Context
I have a survey of 16 questions, each with four possible responses. The purpose of the survey is to measure the respondent's propensity towards four categories (which we will denote A, B, C, D). Each of the four responses per question are representative of an aspect of the four categories, A, B, C, D.
The respondent rank orders each of the four responses (we will denote the first response by "4", the second by "3", etc).
To score the categories, we add the responses up based on the coding above. There are 16 x (4 + 3 + 2 + 1) = 160 total points. The sums for each category are computed, and the maximum score is deemed the respondent's dominant category.

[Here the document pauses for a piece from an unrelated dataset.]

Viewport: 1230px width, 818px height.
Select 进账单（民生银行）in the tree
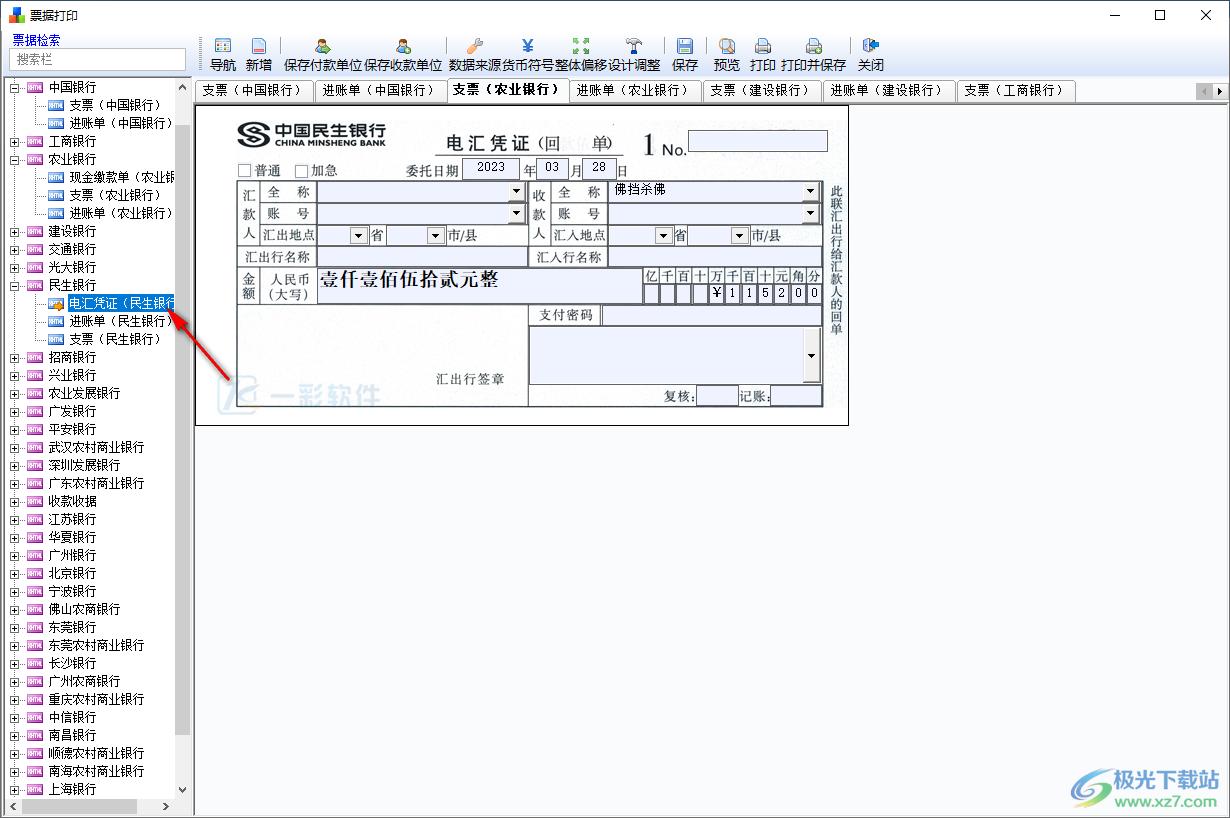120,321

Therefore each survey looks like the following (in CSV format)
question_num, A, B, C, D
1, 4, 3, 1, 2
2, 3, 4, 1, 2
3, 3, 4, 2, 1
4, 4, 3, 1, 2
5, 4, 3, 1, 2
6, 4, 3, 2, 1
7, 4, 3, 1, 2
.
.
.
16, 3, 4, 1, 2
sums, 64, 48, 24, 24
I have about 325 surveys completed.
Aim
I want to remove possible redundant items in the survey so I can reduce the burden on future respondents.
Questions
- My first strategy was to do a multi-logistic regression with the response as the dominant category (described above). Is this a good idea?
- Would PCA be helpful?
- Are there any other strategies for identifying redundant items?